Precisamente por no ser penetrable de una vez para todas el subsuelo dionisiaco de la vida, admite y reclama un retorno sucesivo y siempre nuevo a la fuente de su pregnancia. Cada formalización apolínea, aún afincada en lo hondo de lo dionisiaco o nacida de su incesante fluir, . es un nombre irrepetible, una señal alertadora sin posible reedición; porque la obra, apenas fue nombre y señal de lo desconocido, adquiere una forma singular y en sus límites pasa a ser objeto conocido, señalado y nombrado. Aquí reside toda su, capacidad indicativa y en ello alcanza su «perfección», es decir, su acabamiento. La obra de arte, en cuanto que -verazmente creadora, cumple todo su cometido en este genuino e irrepetible pero limitado indicar el dónde de su origen, en este apolíneo apuntar una y otra vez a la raíz dionisíaca de la vida que sobrepasa toda mención singular y excede todo límite.

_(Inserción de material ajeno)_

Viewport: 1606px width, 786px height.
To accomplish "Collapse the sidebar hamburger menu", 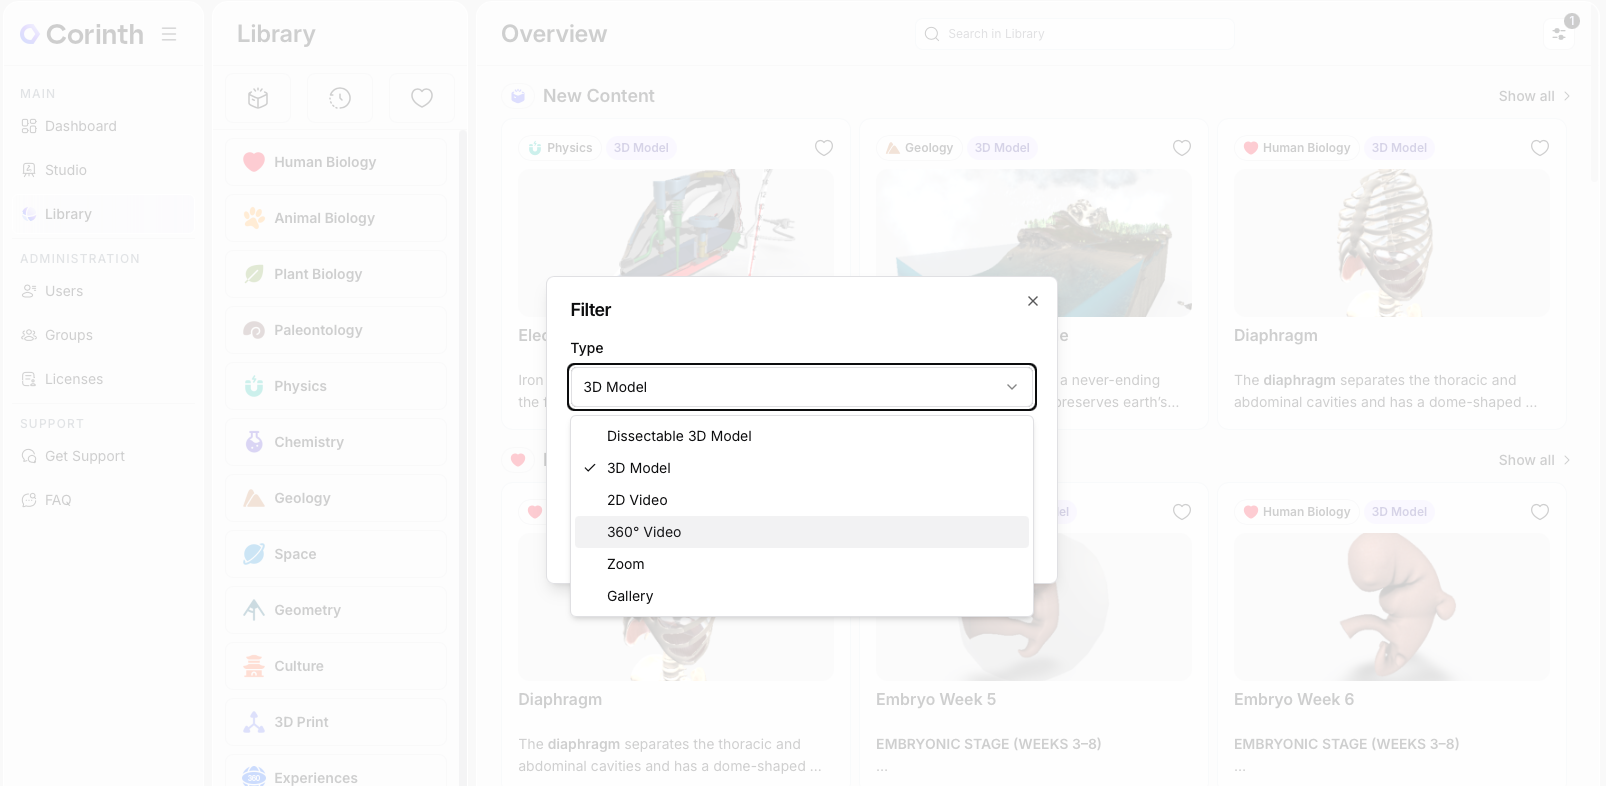I will coord(169,34).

La prevalencia en Picasso del impulso dionisiaco y la evidente nobleza apolínea del arte de Juan Gris no deben entenderse, tras lo dicho, como extremos de una contradicción. Dándose en ambos (por algo ambos son auténticos creadores) el proceso primario y el proceso' secundario de la creación, véase más descollante en Picasso el primero y más ajustado el otro a la tenacidad sin freno, a la santa paciencia de Juan Gris. ¿Quién negará en el quehacer del rebelde malagueño una suerte de indiferencia a la llana o tal vez de alegre incapacidad (no sabemos si intencionada o invencible) para consumar en toda su posibilidad perfectiva la mayor parte de sus obras? ¿Quién, por el contrarío, no sorprende en las ejemplares creaciones de Juan Gris el cúmulo de esas mismas posibilidades perfectivas llevadas siempre al grado último y más sutil de su propio concebirse, hacerse y acabarse?

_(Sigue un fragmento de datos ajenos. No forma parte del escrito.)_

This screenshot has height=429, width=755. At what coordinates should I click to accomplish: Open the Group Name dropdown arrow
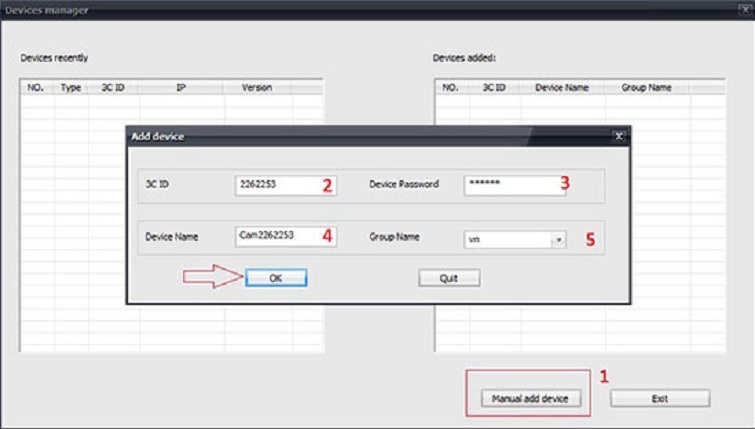tap(559, 240)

El que en Picasso prepondere, más allá de cualquier otra virtud, el impulso dionisiaco no quiere, pues, decir que las creaciones dé Juan Gris dejen de conllevar, subyacente y aún más concentrado, el «rugido de Dionysos». Buena prueba de ello es que la exposición que comentamos (y el cómputo entero de su obra) entraña más que un catálogo de tendencias o corrientes estilísticas, un compendio ininterrumpido de experiencias personales. Y siendo la experiencia, ante todo, negación palmaria del dominio o audaz afrontar, cada amanecer, la incertidumbre y la expectativa de lo ignorado, sólo los que en ella ahínquen el norte de sus creaciones, podrán verlas estrictamente traducidas en novedad, en otredad, en peculiaridad, en nombre apolíneo y perpetuamente renovado de la inconmensurable exigencia dionisíaca.

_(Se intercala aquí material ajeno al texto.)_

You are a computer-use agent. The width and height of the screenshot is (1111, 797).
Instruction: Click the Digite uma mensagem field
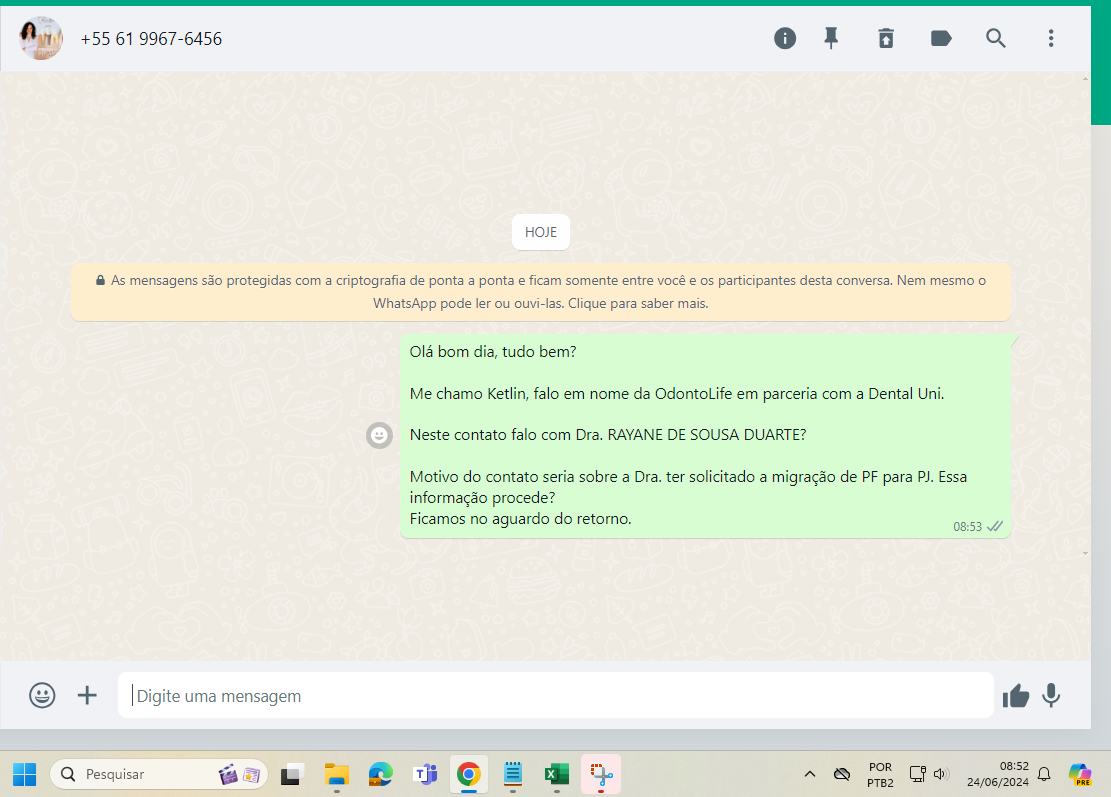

Si hace un instante aludí a la «santa paciencia» de Juan Gris en lo obstinado de su ir y volver, por vía siempre de experiencia, del reclamo vital dé Dionysos a la presa de una imagen apolínea más y más aquilatada, ahora la ocurrencia me induce, reiterando el acento franciscano, a bautizar su ascético ejercicio como «hermana torpeza». Sí, hay torpeza y harto patente en el quehacer de Juan Gris, pero de signo también harto positivo, en la acepción relativa con que aquí se acoge su noción. Vale decir que tanto más torpe se hace el creador cuanto más difícil, complejo y profundo es el problema que se propone y más precisa y distinta y clara la solución que pretende y con la que a la postre viene a dar. Torpe y preciso Juan Gris, torpe, clarividente y profundo, paciente y moroso, tenazmente sumiso al dictado de su experiencia interior y a la humildad misma de su peregrina conducta.

No gana la humildad por oscura, ni tampoco pierde por concentrada y operante. Quiero decir que, no siendo este escrito un tratado de moral, viene sólo a enaltecer la obstinada y simplicísima actitud de aquellos artistas que empeñan todo su empleo en la atenta escucha de lo que Mondrian (otro de su estirpe) llamaba «la verdad interior» y ajustan su quehacer si reclamo de su íntima experiencia, de quienes persiguen sin desmayo (y en «soledad sonora») el vislumbre de la vida y aciertan a plasmarlo con acento más y más equilatado y esclarecido. Y en verdad que nuestro hombre encarna el paradigma de semejantes maestros. Fue su arte de lo más innovador, revolucionario y original de su tiempo, y corrió parejas su vida con la del más anónimo de los transeúntes, hasta el extremo de que en mi «Picasso» me atrevía, remedando el verso de Darío, a llamarlo «el mínimo y dulce Juan Gris».